SHORT EXERCISE
Rewrite every line of the material below, keeping all its text unchanged except the coordinates in the answers, which should be multiplied by 0.55 and rounded to whole numbers, with halves rounded up. Leave the pictures out of your version.

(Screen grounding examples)
>>>>>

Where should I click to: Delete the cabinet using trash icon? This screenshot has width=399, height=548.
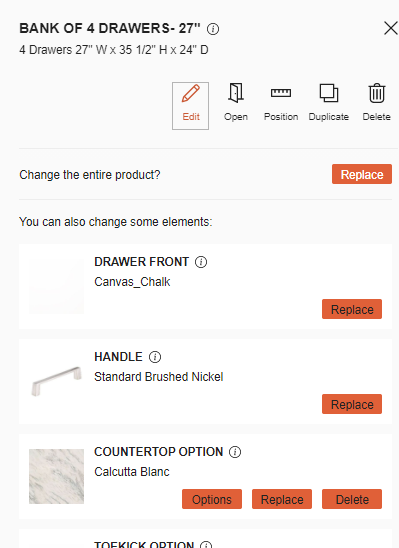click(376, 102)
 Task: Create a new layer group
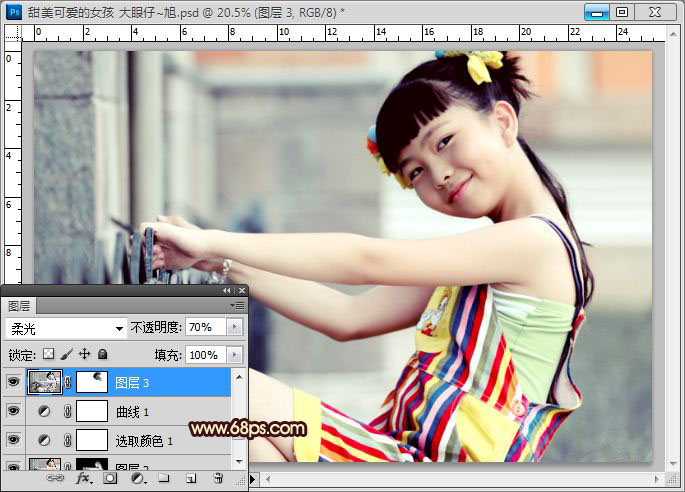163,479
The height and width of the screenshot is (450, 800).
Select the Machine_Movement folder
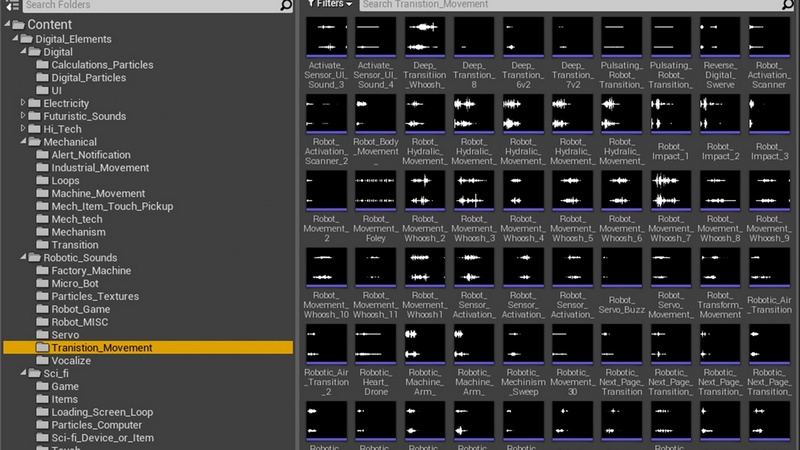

<<<<<

FINAL RESULT
Where should I click to: Delete the cabinet using trash icon? This screenshot has width=399, height=548.
click(207, 56)
 Task: Create a new layer group
90,263
The height and width of the screenshot is (450, 800).
Select the Machine_Movement folder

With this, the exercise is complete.